Num comunicado enviado à família, o hospital, localizado no norte do país, deu conta do início, esta segunda-feira, do procedimento do fim dos tratamentos e da aplicação de "um sedativo profundo e continuo" para reduzir o sofrimento de Vincent.

O caso tem gerado polémica em França e está marcado por uma batalha legal entre os pais, que não aceitam a morte do filho, e pela mulher e alguns familiares, que defendem o fim dos tratamentos.
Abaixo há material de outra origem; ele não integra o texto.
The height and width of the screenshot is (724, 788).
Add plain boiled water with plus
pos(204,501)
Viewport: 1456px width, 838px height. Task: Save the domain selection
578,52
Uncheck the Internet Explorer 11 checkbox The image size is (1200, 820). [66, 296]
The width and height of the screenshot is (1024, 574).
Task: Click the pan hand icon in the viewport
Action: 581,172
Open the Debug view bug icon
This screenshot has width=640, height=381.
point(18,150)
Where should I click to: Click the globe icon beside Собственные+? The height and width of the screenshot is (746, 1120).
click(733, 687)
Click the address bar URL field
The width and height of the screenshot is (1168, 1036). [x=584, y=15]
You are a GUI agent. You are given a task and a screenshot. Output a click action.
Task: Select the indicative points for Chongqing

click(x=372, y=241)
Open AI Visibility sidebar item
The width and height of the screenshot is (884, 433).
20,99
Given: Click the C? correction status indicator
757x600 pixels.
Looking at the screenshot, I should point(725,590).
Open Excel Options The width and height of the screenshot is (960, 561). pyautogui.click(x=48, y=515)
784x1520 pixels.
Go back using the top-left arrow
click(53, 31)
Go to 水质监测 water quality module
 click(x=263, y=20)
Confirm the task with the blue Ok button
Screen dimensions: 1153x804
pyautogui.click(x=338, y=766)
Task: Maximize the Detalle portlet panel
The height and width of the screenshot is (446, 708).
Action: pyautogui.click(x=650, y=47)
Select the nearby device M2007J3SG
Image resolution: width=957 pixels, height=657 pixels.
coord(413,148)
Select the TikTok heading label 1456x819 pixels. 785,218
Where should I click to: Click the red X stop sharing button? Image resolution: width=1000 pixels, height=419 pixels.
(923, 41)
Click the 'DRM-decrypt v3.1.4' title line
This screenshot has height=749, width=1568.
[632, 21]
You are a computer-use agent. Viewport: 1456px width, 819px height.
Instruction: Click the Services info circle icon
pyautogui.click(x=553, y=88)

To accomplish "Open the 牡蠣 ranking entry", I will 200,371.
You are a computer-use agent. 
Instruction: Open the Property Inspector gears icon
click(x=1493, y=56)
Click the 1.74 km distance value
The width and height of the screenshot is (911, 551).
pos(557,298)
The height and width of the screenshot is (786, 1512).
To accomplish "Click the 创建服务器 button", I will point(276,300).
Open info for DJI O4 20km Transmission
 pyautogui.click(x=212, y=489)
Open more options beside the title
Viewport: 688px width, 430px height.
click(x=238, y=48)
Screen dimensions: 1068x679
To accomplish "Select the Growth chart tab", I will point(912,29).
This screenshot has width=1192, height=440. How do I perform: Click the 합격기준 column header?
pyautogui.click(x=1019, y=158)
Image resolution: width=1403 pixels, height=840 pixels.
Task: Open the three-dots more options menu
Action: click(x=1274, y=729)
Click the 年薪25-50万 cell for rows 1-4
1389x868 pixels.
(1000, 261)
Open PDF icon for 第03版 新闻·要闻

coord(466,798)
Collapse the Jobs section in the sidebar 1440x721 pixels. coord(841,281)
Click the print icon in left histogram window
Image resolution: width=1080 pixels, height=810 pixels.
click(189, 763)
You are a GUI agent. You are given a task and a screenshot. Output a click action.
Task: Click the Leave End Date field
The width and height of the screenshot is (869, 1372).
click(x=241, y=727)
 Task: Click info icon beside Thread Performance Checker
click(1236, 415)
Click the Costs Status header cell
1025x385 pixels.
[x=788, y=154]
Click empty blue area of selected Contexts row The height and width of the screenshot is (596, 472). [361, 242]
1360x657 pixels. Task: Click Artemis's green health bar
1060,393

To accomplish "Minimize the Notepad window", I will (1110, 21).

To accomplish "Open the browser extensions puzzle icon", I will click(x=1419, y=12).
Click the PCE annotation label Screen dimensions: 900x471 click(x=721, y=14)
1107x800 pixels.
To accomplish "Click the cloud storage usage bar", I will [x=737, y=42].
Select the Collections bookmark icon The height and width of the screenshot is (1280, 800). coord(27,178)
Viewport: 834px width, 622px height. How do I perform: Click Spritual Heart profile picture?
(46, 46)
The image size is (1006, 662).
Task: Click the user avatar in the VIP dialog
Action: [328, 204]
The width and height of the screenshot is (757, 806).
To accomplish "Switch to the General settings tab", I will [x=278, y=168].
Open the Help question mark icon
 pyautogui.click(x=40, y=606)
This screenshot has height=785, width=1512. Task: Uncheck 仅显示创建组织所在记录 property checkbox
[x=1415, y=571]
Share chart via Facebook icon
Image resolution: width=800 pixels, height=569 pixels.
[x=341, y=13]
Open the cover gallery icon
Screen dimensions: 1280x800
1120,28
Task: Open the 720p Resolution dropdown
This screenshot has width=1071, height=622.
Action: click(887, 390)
Os advogados dos pais recorreram para o Conselho do Estado, depois de sucessivas derrotas nos tribunais, que no final de abril confirmou a decisão de 2015, favorável à interrupção da assistência médica.

De acordo com a "Euronews", um novo recurso pró-vida foi apresentado num tribunal de Paris e rejeitado no dia 15. Esta segunda-feira, os responsáveis pelo hospital de Reims iniciaram o processo relacionado com a suspensão da assistência vital a Vincent Lambert.

Ainda assim, os advogados dos pais avançaram com um recurso com caráter de urgência para suspender a última decisão do hospital, justificada pelos médicos por se enquadrar na "Lei Fim de Vida", em vigor desde fevereiro de 2016.O Tribunal Europeu dos Direitos do Homem rejeitou o pedido, alegando falta de "novos elementos" que o justificassem, adianta a France Press (AFP).

De Macron ao Vaticano

"A decisão de interromper os cuidados foi tomada depois de um diálogo permanente entre os seus médicos e a sua mulher, a sua tutora legal" e na "aplicação da nossa legislação que permite suspender os cuidados em casos de obstinação irracional", referiu Emmanuel Macron, na rede social Facebook.

O caso de Vincent está também a merecer a atenção internacional. Sem nunca se referir ao caso, o Papa Francisco partilhou, também esta segunda-feira, uma mensagem nas redes sociais, apeando à proteção da vida. "Não cedamos à cultura do descarte", disse.